Notes: (a) including one kelurahan - Muara Kuang. (b) including two kelurahan - Tanjung Batu and Tanjung Batu Timur. (c) including two kelurahan - Payaraman Barat and Payaraman Timur.
(d) including four kelurahan - Tanjung Raja, Tanjung Raja Barat, Tanjung Raja Timur and Tanjung Raja Utara. (e) including one kelurahan - Sungai Pinang.
(f) including three kelurahan - Indralaya Indah, Indralaya Mulya and Indralaya Raya. (g) except for four villages - Sakatiga Seberang (with post code of 30814),
Tanjung Sejaro (with post code of 30815), Sakatiga (with post code of 30816) and Tanjung Seteko (with post code of 30817).
(h) including one kelurahan - Timbangan. (i) except for two villages - Payakabung (with post code of 30812) and Tanjung Pering (with post code of 30813).
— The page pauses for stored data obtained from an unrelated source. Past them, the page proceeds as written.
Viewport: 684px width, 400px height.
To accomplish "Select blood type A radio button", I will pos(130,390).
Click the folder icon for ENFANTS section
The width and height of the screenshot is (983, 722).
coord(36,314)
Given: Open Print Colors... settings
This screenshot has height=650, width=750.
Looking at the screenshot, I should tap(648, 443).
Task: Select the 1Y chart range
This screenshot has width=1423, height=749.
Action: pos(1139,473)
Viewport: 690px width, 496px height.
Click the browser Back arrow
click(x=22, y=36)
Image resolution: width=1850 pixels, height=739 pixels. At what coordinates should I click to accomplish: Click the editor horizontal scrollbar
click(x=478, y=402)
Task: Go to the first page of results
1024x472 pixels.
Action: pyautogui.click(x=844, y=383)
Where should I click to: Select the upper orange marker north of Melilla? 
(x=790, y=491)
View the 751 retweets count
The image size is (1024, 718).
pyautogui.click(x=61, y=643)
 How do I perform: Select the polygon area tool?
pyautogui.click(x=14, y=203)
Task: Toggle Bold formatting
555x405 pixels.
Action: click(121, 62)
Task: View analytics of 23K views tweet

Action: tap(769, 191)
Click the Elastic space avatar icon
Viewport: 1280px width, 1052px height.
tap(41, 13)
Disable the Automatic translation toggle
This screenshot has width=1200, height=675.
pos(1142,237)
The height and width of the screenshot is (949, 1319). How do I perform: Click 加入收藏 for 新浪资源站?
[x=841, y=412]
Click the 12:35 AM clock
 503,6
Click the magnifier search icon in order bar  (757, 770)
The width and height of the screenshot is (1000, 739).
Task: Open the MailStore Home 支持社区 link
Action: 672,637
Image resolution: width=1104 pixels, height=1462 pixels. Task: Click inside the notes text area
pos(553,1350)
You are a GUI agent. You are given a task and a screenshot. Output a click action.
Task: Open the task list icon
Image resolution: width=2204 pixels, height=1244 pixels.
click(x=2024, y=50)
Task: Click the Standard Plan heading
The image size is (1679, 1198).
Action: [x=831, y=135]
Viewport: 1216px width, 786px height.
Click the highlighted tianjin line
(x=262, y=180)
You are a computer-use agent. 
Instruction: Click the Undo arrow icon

The nine Northern districts of Tanjung Raya, Rantau Panjang, Sungai Pinang, Pemulutan, Pemulutan Selatan, Pemulutan Barat, Indralaya, Indralaya Utara and Indralaya Selatan, with a combined area of 1,072.10 km^{2} and a population of 288,706 in mid 2025, form part of the Palembang metropolitan area.